WHAT THIS TASK INVOLVES
Among the records below, find the lines that hold the word "agent" and report how many there are, with no other words.
*** Block opens ***
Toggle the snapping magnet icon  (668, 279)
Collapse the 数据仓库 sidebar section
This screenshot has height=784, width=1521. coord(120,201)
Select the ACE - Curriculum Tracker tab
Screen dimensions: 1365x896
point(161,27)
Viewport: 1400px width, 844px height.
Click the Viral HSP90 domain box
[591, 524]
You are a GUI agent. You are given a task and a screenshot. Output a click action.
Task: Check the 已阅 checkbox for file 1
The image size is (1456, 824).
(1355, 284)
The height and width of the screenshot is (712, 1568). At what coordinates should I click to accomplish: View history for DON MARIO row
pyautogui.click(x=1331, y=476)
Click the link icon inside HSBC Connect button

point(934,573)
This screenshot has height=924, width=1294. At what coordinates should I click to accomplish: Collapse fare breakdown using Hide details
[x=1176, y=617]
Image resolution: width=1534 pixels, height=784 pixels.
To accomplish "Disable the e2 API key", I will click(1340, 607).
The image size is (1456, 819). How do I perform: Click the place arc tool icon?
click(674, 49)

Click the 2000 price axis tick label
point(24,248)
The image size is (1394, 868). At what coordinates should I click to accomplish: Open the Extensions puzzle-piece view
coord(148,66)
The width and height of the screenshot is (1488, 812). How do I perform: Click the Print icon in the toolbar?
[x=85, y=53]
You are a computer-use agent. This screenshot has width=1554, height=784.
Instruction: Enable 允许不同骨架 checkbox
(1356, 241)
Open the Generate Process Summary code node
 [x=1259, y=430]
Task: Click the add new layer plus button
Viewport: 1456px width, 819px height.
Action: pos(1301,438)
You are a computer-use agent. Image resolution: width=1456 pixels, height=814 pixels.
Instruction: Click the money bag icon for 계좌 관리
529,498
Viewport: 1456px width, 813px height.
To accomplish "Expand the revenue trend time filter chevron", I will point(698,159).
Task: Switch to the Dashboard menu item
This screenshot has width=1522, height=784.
*** Block closes ***
SOLUTION FOR THIS EXERCISE
3